--- Work to be completed ---
State how many lines of the entries contain the word "layer", giving only the number.

(Entries on target coordinates)
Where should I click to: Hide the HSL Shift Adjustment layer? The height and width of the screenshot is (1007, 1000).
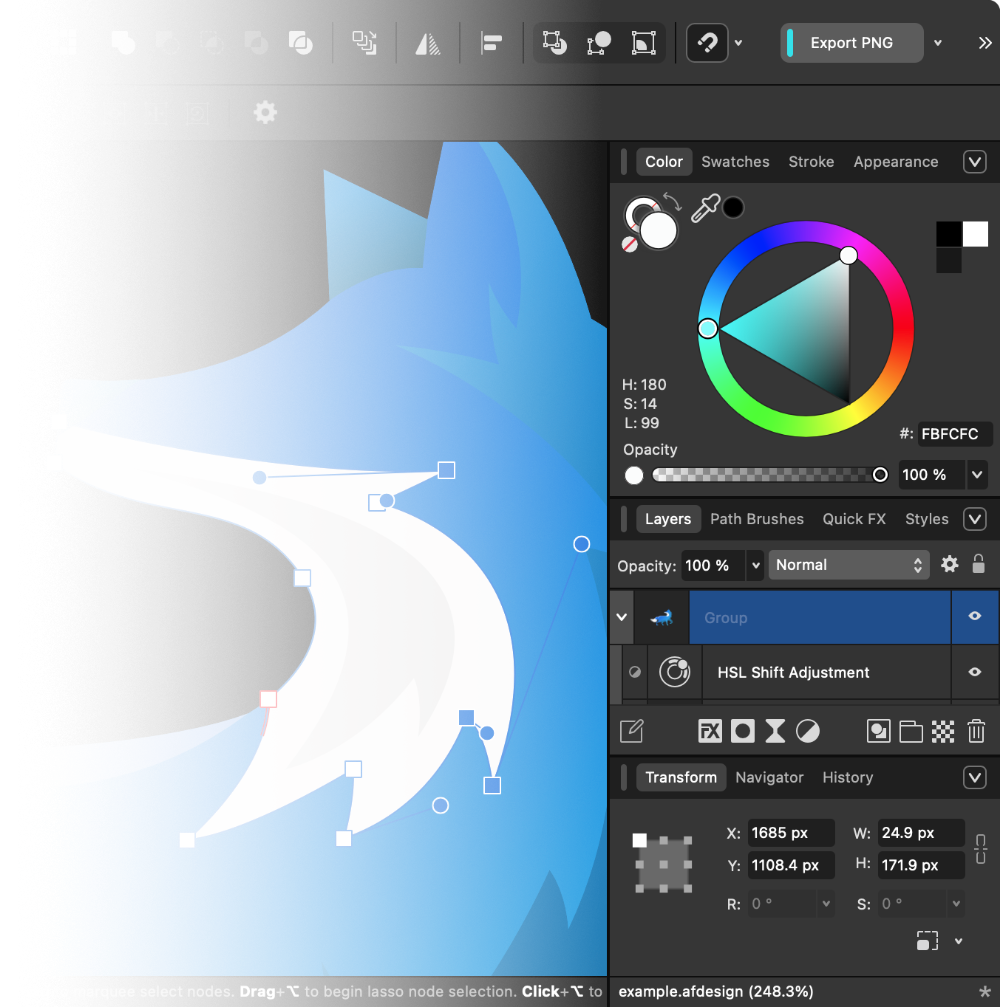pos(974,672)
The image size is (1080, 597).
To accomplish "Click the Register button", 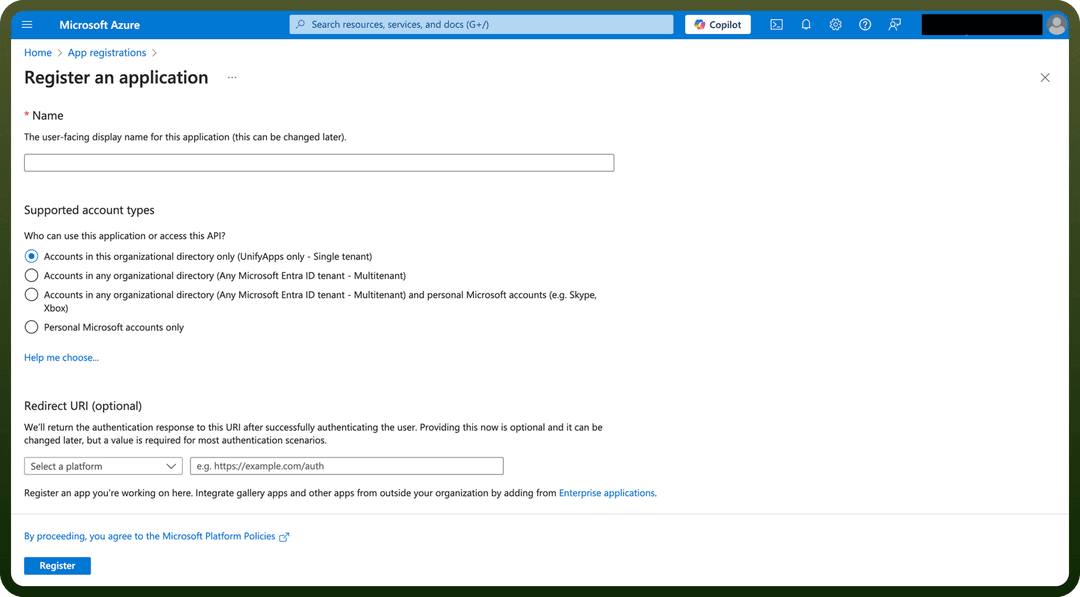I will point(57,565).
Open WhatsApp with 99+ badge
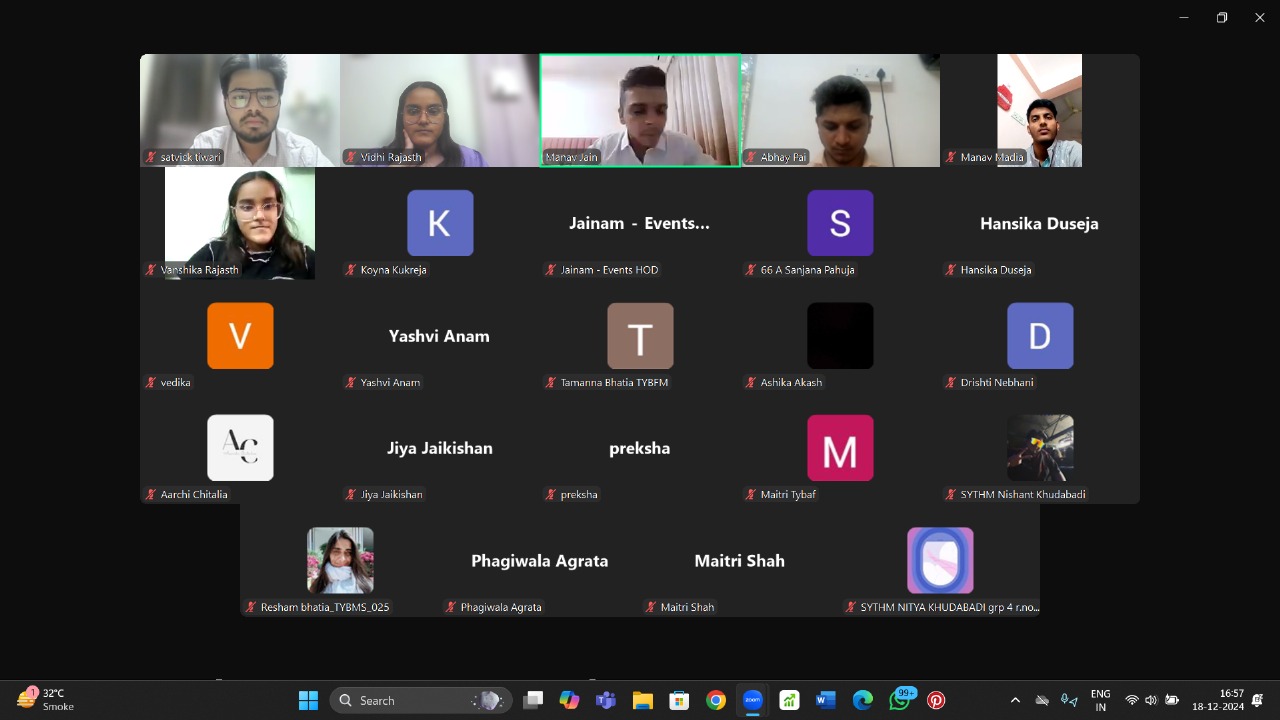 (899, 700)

--- The solution ---
1